Rasche Infrastrukturausbauten im Energiebereich müssen erfolgen, um weitere Kapriolen auf den weltweiten Energiemärkten abzufedern. Neue Gaspipelines wie der WAP-Loop sind dafür essenziell. Ebenfalls sollte bei der Klimapolitik mehr Kosteneffizienz in den Fokus rücken. Mit Beimischungen von Biokraftstoffen lassen sich etwa Emissionsziele schneller und ohne Wertschöpfungsverluste erreichen. Die Wirtschaftspolitik muss zudem neue Wachstumsmärkte für die heimischen Exportbetriebe in den Fokus nahmen.
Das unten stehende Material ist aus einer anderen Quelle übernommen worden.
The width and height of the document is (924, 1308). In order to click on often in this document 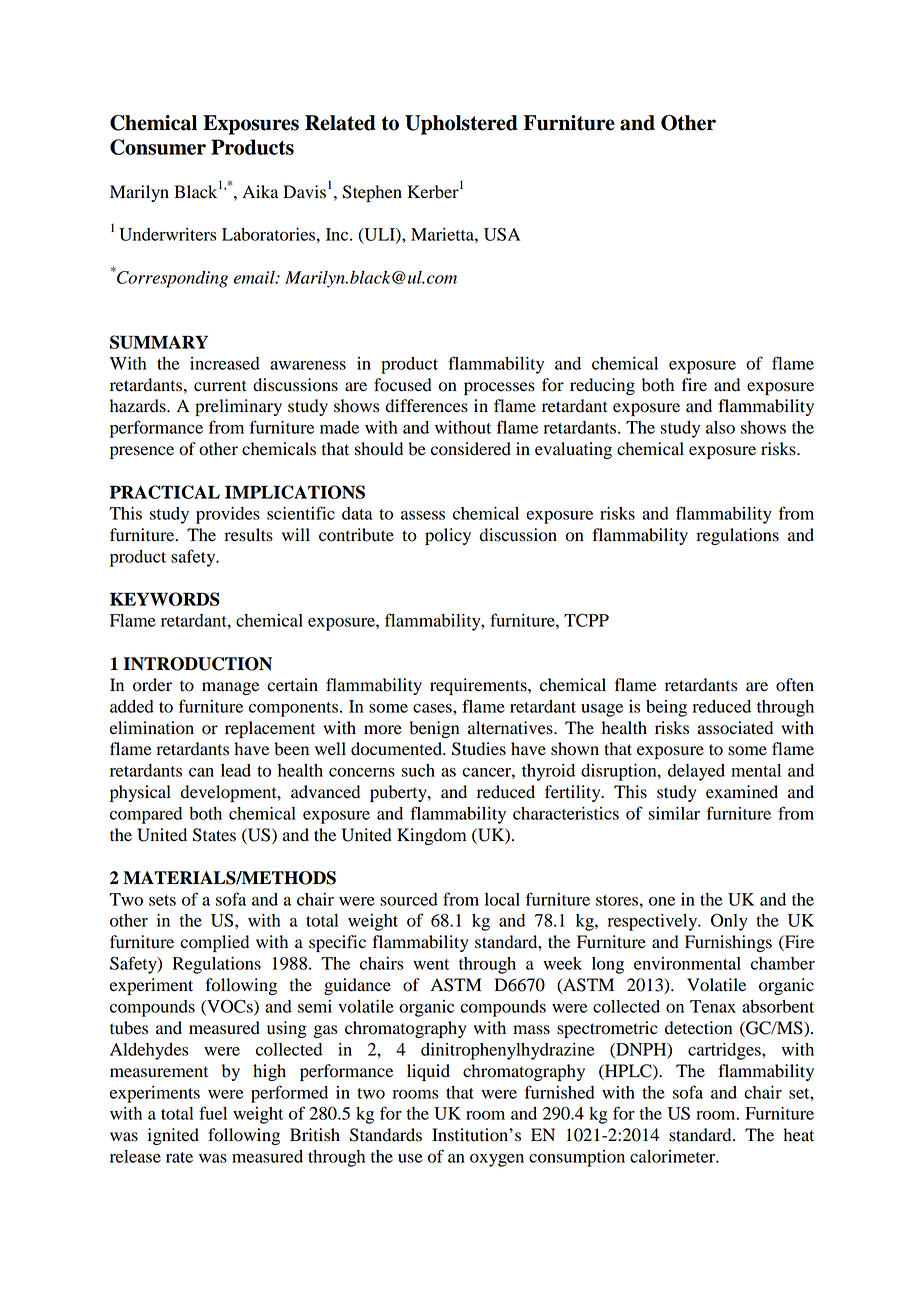, I will do `click(795, 685)`.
Die Exportwirtschaft wird auch in den nächsten 20 Jahren den Großteil unseres Wohlstandes erwirtschaften. Beispielsweise braucht es eine Afrika- und Sudostasien Strategie, um beim Aufschwung dieser Weltregionen rechtzeitig dabei zu sein. Auch innerhalb der EU sollten Länder wie Italien wieder stärker als Handelspartner in die Fokus genommen werden. Und schließlich braucht es einen Regulierungsstopp. Bürokratie ist schließlich jener politische Hebel, der in der Praxis den Unterschied macht, ob ein Land von weltwirtschaftlichen Veränderungen zeitnah profitiert, oder zurückfällt.

In der nächsten Regierungsperiode ist Präzisionsarbeit in der Wirtschaftspolitik gefragt.